Task goal ::
Answer these questions using the summary of the study on stem cell transplantation in multiple sclerosis.
1. How many follow-up visits after transplantation did the minimum dataset require?
2. How many patients were included?
3. No deaths occurred among patients transplanted after which year?

Long-term Clinical Outcomes of Hematopoietic Stem Cell Transplantation in Multiple Sclerosis
To determine whether autologous hematopoietic stem cell transplantation (aHSCT) is able to induce durable disease remission in people with multiple sclerosis (MS), we analyzed the long-term outcomes after transplantation in a large cohort of patients with MS.
To be included, a minimum dataset (consisting of age, MS phenotype, Expanded Disability Status Scale [EDSS] score at baseline, information on transplantation technology, and at least 1 follow-up visit after transplantation) was required.
Two hundred ten patients were included (relapsing-remitting [RR] MS 122 [58%]). Median baseline EDSS score was 6 (1–9); mean follow-up was 6.2 (±5.0) years. Among patients with RRMS, disability worsening–free survival (95% confidence interval [CI]) was 85.5% (76.9%–94.1%) at 5 years and 71.3% (57.8%–84.8%) at 10 years. In patients with progressive MS, disability worsening–free survival was 71.0% (59.4%–82.6%) and 57.2% (41.8%–72.7%) at 5 and 10 years, respectively. In patients with RRMS, EDSS significantly reduced after aHSCT (p = 0.001; mean EDSS change per year –0.09 [95% CI –0.15% to –0.04%]). In patients with RRMS, the use of the BCNU+Etoposide+Ara-C+Melphalan (BEAM) + anti-thymocyte globulin (ATG) conditioning protocol was independently associated with a reduced risk of no evidence of disease activity 3 failure (hazard ratio 0.27 [95% CI 0.14–0.50], p < 0.001). Three patients died within 100 days from aHSCT (1.4%); no deaths occurred in patients transplanted after 2007.

The data ::
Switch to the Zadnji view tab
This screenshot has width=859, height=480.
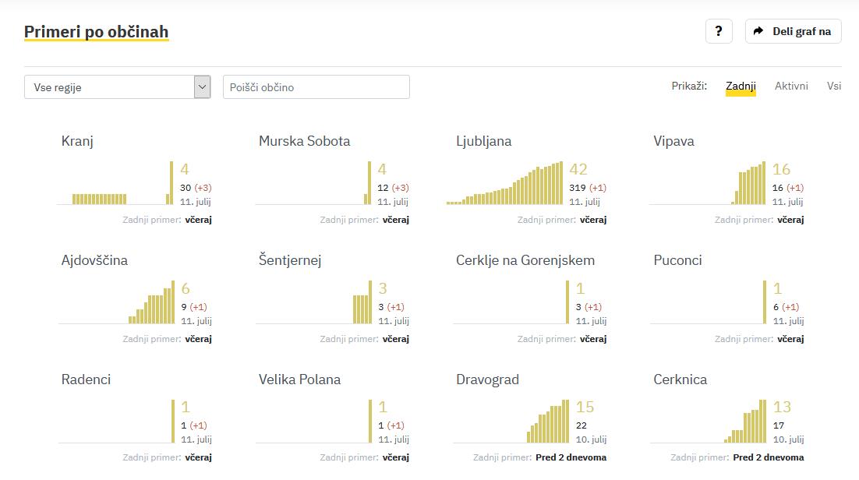pos(741,86)
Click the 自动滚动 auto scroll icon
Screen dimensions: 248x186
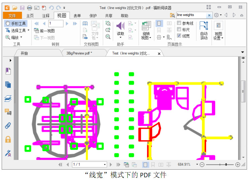click(x=204, y=30)
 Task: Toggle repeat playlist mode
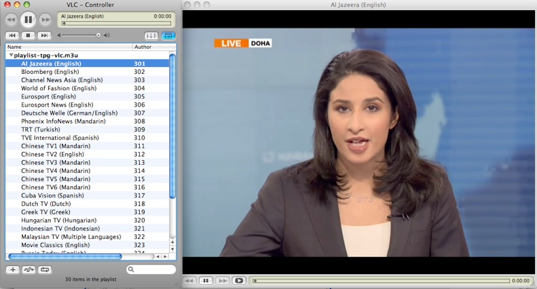[x=45, y=269]
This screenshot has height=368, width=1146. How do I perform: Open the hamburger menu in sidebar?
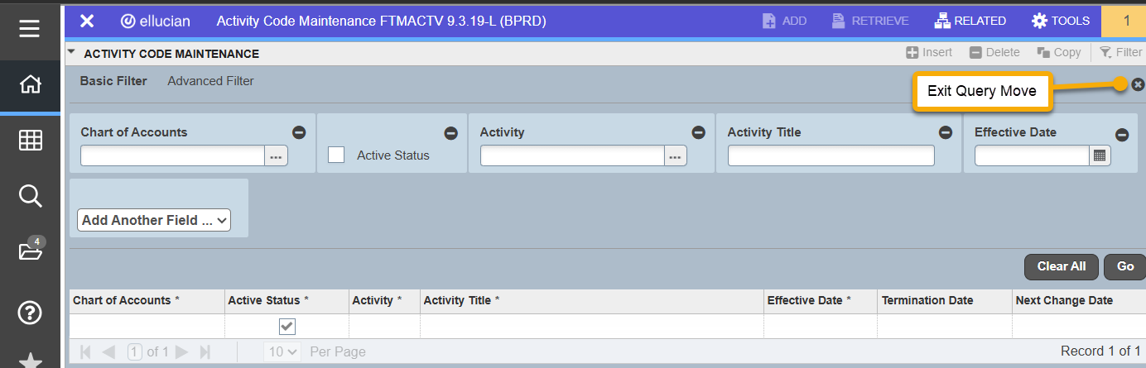(x=30, y=29)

Output for this exercise ::
1. At least 1
2. Two hundred ten
3. 2007